While many have preached a nonviolent response to the use of force by federal agents, others retaliate by setting fires and hurling mortar-type fireworks over a fence the agents have erected. around the Federal Courthouse.
“Yes, there are people throwing stones and bricks, water bottles and fireworks. But it’s a small, small fraction of the people here to protest, ”said Paul Swortz, one of the Navy veterans standing by the veterans wall. “It’s a handful of thousands, and you don’t judge thousands based on the actions of a handful. “
The Portland Transportation Bureau filed a cease-and-desist order calling on federal agents to remove the fence on Tuesday, alleging it was erected illegally and interferes with the city’s public right of way. The agency added that it had already started imposing a maximum fine of $ 500 for every 15 minutes of fence obstructing the street, which has already totaled nearly $ 200,000 in penalties.

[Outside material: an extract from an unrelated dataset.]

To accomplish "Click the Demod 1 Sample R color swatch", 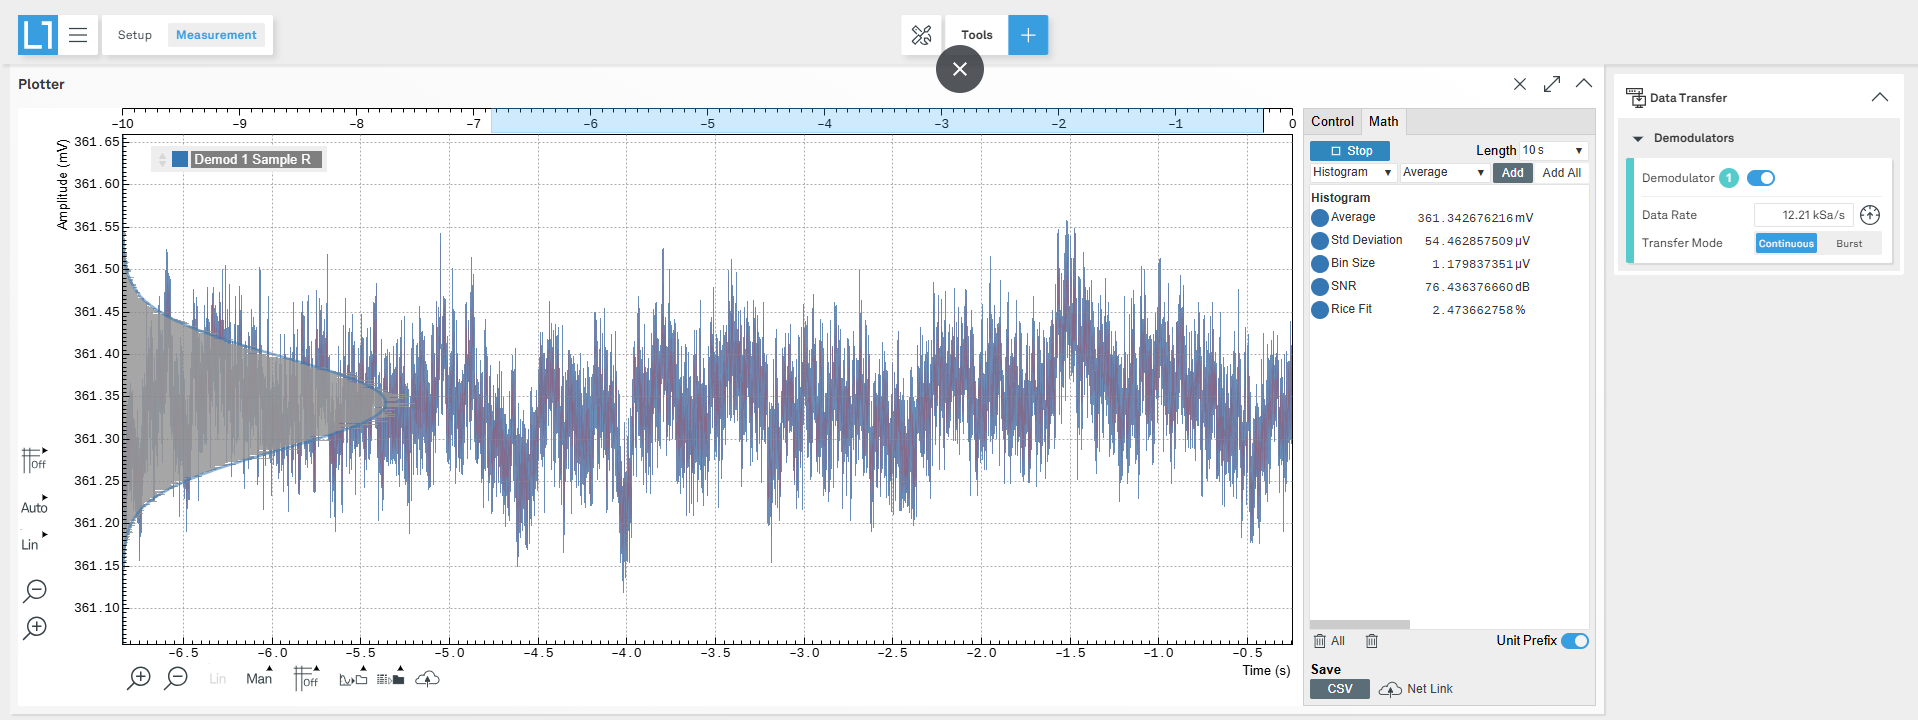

The Trump administration has deployed the unsolicited and seemingly unwanted federal response to the city to counter protests and protests denouncing police brutality following the murder of George Floyd while he was in the custody of Minneapolis police.
The officers, many of whom wore dark-colored uniform emblems, making it difficult to identify the agency they work for, have been accused of grossly abusive actions against the protesters, according to a lawsuit filed against several organizations for the purpose. nonprofit, including Protect Democracy, Don’t Shoot Portland. and Wall of Moms, filed on behalf of protesters Monday.
The complaint alleges that federal agents have greatly exceeded their limits beyond protecting federal property with the use of pepperballs and flash bang explosives, and other similar tactics.
The presence of federal agents has been heavily criticized not only by protesters but also by Portland Mayor Ted Wheeler, who has repeatedly called on Trump to remove them.
This week, Wheeler called for an “immediate meeting” with the Department of Homeland Security to discuss a “ceasefire.”
Department of Homeland Security officials did not return a request for comment on the meeting.
The Department of Homeland Security and the Marshal’s Service said they were already identifying agents who could rotate or supplement agents in Portland.
As of Wednesday, at least 114 federal agents were known to be in the city by a judicial filing by the government.
Attorney General William Barr also weighed in on the use of federal force in Portland during his testimony before the House Judiciary Committee on Tuesday.
“Following the death of George Floyd, violent rioters and anarchists hijacked legitimate protests to wreak senseless havoc and destruction on innocent victims,” he said. “The current situation in Portland is a prime example. “
Barr added that they had to increase the federal presence in the city in order to “protect federal offices and federal buildings.”
Meanwhile, passions become more resolute for protesters who have been demonstrating for days, if not weeks.
“I’m so sick of this. I am so tired. I lack sleep because I’m a single mom and work full time and have to come spend my nights with you because I can’t stand on my own street and say, “Black lives matter,” a woman, wearing a signature yellow t-shirt with the Moms Wall, said Monday evening. “Black lives matter, which is why we are here. We are not here because of a building. We don’t care about the building, we don’t care about your stupid fence, we care about black lives.
Maura Barrett and David Douglas reported from Portland and Safia Samee Ali from Chicago.